28 July 2011

IPCC and FOI

The process for developing the next IPCC report is well underway. The WG1 zero-order draft of the 5th Assessment Report (AR5) report is basically a scoping document in which the authors flag the approach and expected content of the final report. The 'ZOD' was reviewed by nominated expert reviewers and the comments and next steps would have been discussed at the July 2nd IPCC authors meeting. On past performance, the contents of the ZOD will have nothing much to do with the final report (which is 3 versions, two rounds of expert review and government review away).

A recent round of FOI requests in the UK (for instance, here) has asked for all of the ZOD material (along with all comments and names of reviewers) from all UK bodies whose employees participated in the Brest meeting.

US FOIA provides a specific exemption for drafts or predecisional materials, and in the UK law, similar protections exists for material that is in the course of completion or unfinished documents (Section 12(4)d).

Additionally, since the IPCC intends to archive drafts and reviews, section 22 "information slated for future publication", might also hold. However, since IPCC is an international body, headquartered in Switzerland (with no FOI legislation), it is unclear that this is relevant.

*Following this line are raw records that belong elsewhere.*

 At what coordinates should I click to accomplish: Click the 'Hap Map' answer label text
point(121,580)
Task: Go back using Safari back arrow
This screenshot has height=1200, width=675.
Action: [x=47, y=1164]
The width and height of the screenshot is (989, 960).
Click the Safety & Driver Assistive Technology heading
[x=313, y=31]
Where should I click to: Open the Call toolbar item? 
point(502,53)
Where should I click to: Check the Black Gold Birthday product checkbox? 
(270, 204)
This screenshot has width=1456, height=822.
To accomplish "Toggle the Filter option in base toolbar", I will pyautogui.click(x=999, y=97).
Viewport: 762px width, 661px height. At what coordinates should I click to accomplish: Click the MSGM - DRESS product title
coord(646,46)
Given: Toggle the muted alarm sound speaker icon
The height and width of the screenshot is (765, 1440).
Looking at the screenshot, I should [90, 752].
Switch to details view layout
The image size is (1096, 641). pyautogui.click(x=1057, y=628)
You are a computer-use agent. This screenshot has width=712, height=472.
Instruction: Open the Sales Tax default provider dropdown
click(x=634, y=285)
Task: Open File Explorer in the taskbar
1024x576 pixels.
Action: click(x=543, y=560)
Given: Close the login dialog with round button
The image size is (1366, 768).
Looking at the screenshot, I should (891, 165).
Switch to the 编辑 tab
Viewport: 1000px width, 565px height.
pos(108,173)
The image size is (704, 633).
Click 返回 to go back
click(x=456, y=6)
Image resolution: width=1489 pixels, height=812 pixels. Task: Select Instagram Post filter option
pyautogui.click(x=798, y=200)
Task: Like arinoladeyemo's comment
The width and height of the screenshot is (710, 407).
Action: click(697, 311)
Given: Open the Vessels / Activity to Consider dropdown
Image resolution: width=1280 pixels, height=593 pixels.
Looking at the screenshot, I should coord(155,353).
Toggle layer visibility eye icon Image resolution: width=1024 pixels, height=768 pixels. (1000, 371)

The point of these exceptions is to allow public bodies to be able to complete a draft and review process of complex documents without having every step scrutinised and potentially interfered with. An argument could be made that the ZOD is in itself a completed report and thus ineligible for the exemptions listed, but precedents (at least in the US) suggest that reports that are called 'drafts' are indeed 'drafts' and not final reports.

Multiple requests to multiple bodies for the same information (as in this case) certainly increases the chances of inconsistent responses and this is likely to be repeated at every step of the AR5 report's drafting process. Since the reasons for release or not should be the same for each body (though the requestor is clearly hoping for some variation), this seems a little like FOI spam.